Source : Silicon Chip

Monday, August 25, 2014

Wiper Speed Control

A continuously working wiper in a car may prove to be a nuisance, especially when it is not raining heavily. By using the schema described here one can vary sweeping rate of the wiper from once a second to once in ten seconds

http://www.electronic-diagram-diagrams.com/carsimages/2.gif

The schema comprises two timer NE555 ICs, one CD4017 decade counter, one TIP32 driver transistor, a 2N3055 power transistor (or TIP3055) and a few other discrete components. Timer IC1 is configured as a mono- stable multivibrator which produces a pulse when one presses switch S1 momentarily. This pulse acts as a clock pulse for the decade counter (IC2) which advances by one count on each successive clock pulse or the push of switch S1. Ten presets (VR1 through VR10), set for different values by trial and error, are used at the ten outputs of IC2. But since only one output of IC2 is high at a time, only one preset (at selected output) effectively comes in series with timing resistors R4 and R5 connected in the schema of timer IC3 which functions in astable mode.
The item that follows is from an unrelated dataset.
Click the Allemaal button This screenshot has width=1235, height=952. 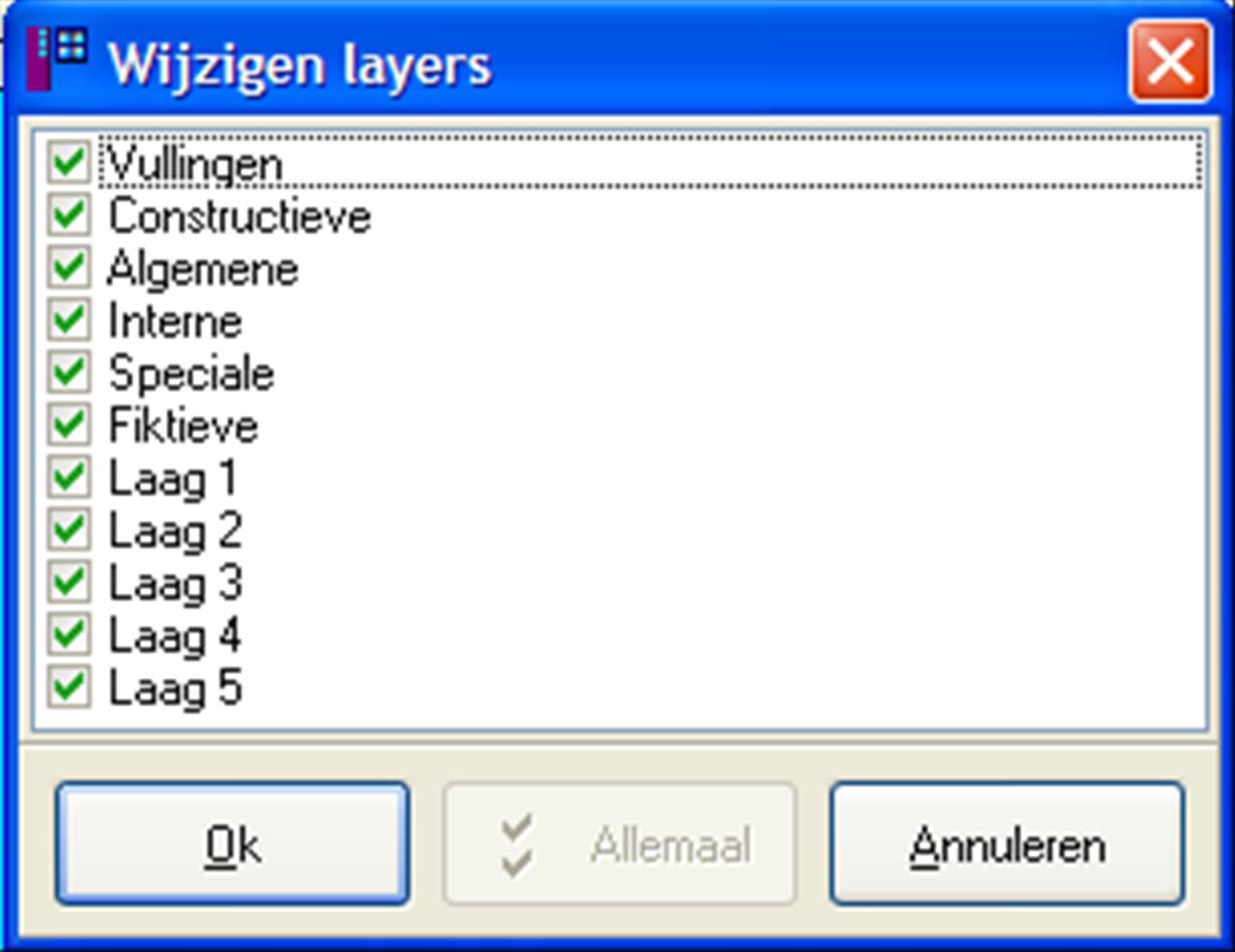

As presets VR1 through VR10 are set for different values, different time periods (or frequencies) for astable multivibrator IC3 can be selected. The output of IC3 is applied to pnp driver transistor T1 (TIP32) for driving the final power transistor T2 (2N3055) which in turn drives the wiper motor at the selected sweep speed. The power supply for the wiper motor as well as the schema is tapped from the vehicle’s battery itself. The duration of monostable multivibrator IC1 is set for a nearly one second period.